1.1 一般资料 选取2016年4月—2018年5月在我院诊治的62例早期胃癌患者作为观察对象,纳入标准:经胃镜、病理检查确诊早期胃癌(分化型,包括重度不典型增生),病变起源层次超声胃镜确定,CT检查未见淋巴结、腹腔脏器转移,肿瘤径长≤30mm,黏膜浸润的深度、范围确保安全切缘足够,胃镜检查显示胃黏膜病变,且病变均集中在黏膜层,背景黏膜均合并萎缩性胃炎,且符合ESD手术指征,自愿参与研究,签署同意书。排除标准:进展期胃癌(侵犯黏膜下层以下)、未分化型胃癌、凝血障碍、手术禁忌、严重器质性疾病等患者。按不同术式分为两组,观察组31例,男女比例17∶14,年龄31~74岁,平均年龄(52.14±5.26)岁,病程5~14个月,平均病程(8.14±2.03)个月;对照组31例,男女比例15∶ 16,年龄30~72岁,平均年龄(51.34±5.14)岁,病程4~12个月,平均病程(8.06±2.31)个月。两组基础资料对比差异均无统计学意义(P>0.05),具有可比性。

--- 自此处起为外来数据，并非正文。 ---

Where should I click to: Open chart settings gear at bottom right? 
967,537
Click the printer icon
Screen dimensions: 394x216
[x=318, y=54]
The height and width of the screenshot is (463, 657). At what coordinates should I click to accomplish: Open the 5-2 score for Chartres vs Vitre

1.2 方法 对照组行传统开腹手术治疗:全麻,于腹直肌旁做一切口,沿横结肠游离大网膜,胃组织大部分切除,重建消化道,引流管留置于腹腔;术后行补液、抗感染等处理。观察组行ESD手术治疗:术前超声内镜探查病灶的形状、大小、浸润程度;待病变位置确认,在正常黏膜与病灶相交处给予NBI放大或靛胭脂染色,并距离0.3~0.5cm处行电凝标记;多处黏膜下注入混合液(亚甲蓝+甘油果糖),每处2ml,反复注入至病灶隆起;若未见隆起,考虑黏膜下层入侵,需转开腹术;在标记点0.5cm处使用dual knife围绕病灶将黏膜切除至黏膜下层,并沿黏膜下层逐渐剥离病灶,直至彻底剥离,混合液在剥离时反复注入,在剥离中,使用电热止血钳、Dual knife凝血止血血管,彻底剥离黏膜后,给予电热止血钳凝固显露血管,创面给予金属夹缝合;中性甲醛固定切下病变组织,送往病检,观察病变有无侵袭边缘、基底,若无则治愈性切除;术后行补液、止血、抗感染等基础处理,出血穿孔、钛夹患者延长进食时间。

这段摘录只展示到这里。